Texto fornecido:
○ ○ ○
A tese do marco temporal determinava que a comunidade indígena só teria direito às terras que ocupavam ou já disputavam em 5 de outubro de 1988, data da promulgação da atual Constituição Federal. Foi a partir daí que passaram a ser reconhecidos na Carta Magna os direitos originários sobre as terras que tradicionalmente ocupam. Nesta quinta-feira, em julgamento considerado histórico, o STF decidiu afastar a aplicação dessa limitação no tempo, por 9 votos a 2.
Embora o mérito da discussão tenha sido definido, ficou em aberto como será feito o cálculo, qual o prazo para pagar e por qual meio deve ser requerida a indenização aos fazendeiros. O cálculo pode ser feito com base no valor da terra nua ou somente das benfeitorias. O pagamento pode ser exigido previamente, antes da retomada da posse, ou apenas depois. O pedido de indenização pode ser feito na própria ação de demarcação de terra ou por meio de ação autônoma.
Os ministros da Corte devem analisar a questão na semana que vem, mas já anteciparam algumas propostas na sessão de quinta-feira. O voto mais preocupante para os povos originários é o do ministro Alexandre de Moraes. Ele propôs o pagamento pela União de uma indenização prévia e sobre o valor total dos imóveis, não só em relação às benfeitorias realizadas, no momento da desocupação.
Moraes ainda sugeriu que, com "expressa concordância", os indígenas poderiam receber "terras equivalentes" às pleiteadas nos processos de demarcação.
Em agosto, o ministro Cristiano Zanin já havia proposto que a responsabilidade civil seria também dos Estados, além da União. Já o ministro Dias Toffoli chegou a sugerir que o Congresso Nacional legislasse sobre a possibilidade de autorização para mineração nas terras indígenas.
A bancada ruralista já pressiona o Congresso para tentar amenizar os efeitos da decisão do STF, dizendo que vai dificultar as próximas votações de interesse do governo.
O que dizem decisões recentes
Especialistas apontam, porém, que há jurisprudência recente do Superior Tribunal de Justiça (STJ) e do próprio STF favorável à comunidade indígena.
○ ○ ○
Conjunto de tarefas:
a – Indique se cada afirmação a seguir está de acordo com o texto sobre o marco temporal. Responda sim ou não e cite literalmente as palavras do texto que decidem a resposta. (i) O STF afastou o marco temporal por 9 votos a 2. (ii) Alexandre de Moraes propôs indenizar apenas as benfeitorias. (iii) Cristiano Zanin propôs que os Estados também tivessem responsabilidade civil.
b – Reescreva o trecho do texto sobre o marco temporal de "Os ministros da" a "processos de demarcação.", substituindo "indenização prévia" por "indenização antecipada".

Registros:
○ ○ ○
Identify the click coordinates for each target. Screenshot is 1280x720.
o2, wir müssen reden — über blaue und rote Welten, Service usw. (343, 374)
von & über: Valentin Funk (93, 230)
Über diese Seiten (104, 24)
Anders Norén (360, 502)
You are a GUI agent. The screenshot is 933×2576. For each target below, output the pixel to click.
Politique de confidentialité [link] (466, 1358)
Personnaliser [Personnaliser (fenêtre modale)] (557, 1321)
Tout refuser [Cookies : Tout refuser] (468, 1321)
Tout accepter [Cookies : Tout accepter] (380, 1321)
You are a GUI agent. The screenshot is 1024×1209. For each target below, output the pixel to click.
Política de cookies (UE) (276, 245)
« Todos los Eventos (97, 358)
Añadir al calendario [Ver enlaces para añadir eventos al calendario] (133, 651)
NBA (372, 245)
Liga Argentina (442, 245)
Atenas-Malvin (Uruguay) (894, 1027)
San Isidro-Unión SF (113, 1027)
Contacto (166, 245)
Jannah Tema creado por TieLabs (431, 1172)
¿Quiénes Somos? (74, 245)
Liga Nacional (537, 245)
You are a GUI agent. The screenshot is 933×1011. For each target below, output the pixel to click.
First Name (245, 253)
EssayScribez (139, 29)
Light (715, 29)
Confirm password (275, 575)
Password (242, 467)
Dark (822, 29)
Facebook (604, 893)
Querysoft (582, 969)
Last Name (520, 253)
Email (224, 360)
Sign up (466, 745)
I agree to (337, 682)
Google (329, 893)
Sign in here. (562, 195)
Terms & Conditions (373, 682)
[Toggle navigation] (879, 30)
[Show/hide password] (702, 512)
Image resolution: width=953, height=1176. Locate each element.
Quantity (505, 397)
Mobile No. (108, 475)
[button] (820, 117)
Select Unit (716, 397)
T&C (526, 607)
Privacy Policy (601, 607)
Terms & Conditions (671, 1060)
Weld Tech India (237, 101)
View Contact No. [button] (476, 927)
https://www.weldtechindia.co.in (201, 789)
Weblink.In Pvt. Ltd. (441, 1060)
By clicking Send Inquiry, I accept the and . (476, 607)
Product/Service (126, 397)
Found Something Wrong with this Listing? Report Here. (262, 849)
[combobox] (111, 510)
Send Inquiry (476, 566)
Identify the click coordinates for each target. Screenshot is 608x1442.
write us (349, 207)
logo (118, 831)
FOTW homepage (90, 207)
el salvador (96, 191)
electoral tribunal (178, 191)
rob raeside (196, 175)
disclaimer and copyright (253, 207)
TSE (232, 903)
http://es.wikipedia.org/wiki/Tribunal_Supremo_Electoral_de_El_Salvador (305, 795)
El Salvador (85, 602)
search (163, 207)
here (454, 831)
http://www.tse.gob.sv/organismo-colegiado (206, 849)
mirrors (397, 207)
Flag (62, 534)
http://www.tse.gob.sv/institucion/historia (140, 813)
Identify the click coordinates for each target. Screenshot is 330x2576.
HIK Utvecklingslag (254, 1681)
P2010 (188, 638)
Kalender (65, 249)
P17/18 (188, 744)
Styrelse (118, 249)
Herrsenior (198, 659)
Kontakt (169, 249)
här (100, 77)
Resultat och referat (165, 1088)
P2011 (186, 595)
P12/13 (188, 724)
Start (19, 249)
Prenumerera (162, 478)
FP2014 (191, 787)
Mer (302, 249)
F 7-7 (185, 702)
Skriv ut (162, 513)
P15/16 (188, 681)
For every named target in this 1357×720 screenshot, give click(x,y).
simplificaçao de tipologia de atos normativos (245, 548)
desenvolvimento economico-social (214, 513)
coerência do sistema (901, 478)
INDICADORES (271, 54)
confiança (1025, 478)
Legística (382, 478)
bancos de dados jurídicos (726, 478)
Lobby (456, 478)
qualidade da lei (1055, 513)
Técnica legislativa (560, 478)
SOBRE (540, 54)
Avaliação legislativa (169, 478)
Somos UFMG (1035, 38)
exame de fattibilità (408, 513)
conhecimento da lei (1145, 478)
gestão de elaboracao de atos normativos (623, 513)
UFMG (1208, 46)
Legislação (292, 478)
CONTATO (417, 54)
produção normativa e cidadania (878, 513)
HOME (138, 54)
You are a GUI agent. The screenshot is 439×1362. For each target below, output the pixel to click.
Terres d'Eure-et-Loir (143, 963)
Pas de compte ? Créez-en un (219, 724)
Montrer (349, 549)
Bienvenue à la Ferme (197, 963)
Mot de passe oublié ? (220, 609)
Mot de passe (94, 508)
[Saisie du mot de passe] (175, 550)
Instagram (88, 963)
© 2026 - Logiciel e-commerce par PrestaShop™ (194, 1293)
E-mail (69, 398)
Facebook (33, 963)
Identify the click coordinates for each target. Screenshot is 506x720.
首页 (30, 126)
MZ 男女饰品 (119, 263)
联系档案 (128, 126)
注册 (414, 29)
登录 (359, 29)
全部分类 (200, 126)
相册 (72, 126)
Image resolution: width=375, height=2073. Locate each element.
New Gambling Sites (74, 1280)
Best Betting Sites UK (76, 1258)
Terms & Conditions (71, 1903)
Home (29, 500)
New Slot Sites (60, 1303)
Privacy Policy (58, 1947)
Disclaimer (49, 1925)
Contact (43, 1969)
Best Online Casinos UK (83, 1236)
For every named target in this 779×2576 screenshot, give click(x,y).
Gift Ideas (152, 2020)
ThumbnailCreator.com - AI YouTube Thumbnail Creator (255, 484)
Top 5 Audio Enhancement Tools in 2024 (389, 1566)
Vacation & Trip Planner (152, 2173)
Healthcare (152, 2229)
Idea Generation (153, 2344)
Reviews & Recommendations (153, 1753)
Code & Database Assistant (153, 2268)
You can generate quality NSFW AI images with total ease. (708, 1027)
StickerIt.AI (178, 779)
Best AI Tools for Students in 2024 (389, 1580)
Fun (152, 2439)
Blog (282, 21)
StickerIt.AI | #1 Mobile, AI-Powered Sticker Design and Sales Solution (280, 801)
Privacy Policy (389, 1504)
○ ○ ○
Resultados:
a –
(i) Sim: "o STF decidiu afastar a aplicação dessa limitação no tempo, por 9 votos a 2"
(ii) Não: "sobre o valor total dos imóveis, não só em relação às benfeitorias realizadas"
(iii) Sim: "a responsabilidade civil seria também dos Estados, além da União"

b –
Os ministros da Corte devem analisar a questão na semana que vem, mas já anteciparam algumas propostas na sessão de quinta-feira. O voto mais preocupante para os povos originários é o do ministro Alexandre de Moraes. Ele propôs o pagamento pela União de uma indenização antecipada e sobre o valor total dos imóveis, não só em relação às benfeitorias realizadas, no momento da desocupação.
Moraes ainda sugeriu que, com "expressa concordância", os indígenas poderiam receber "terras equivalentes" às pleiteadas nos processos de demarcação.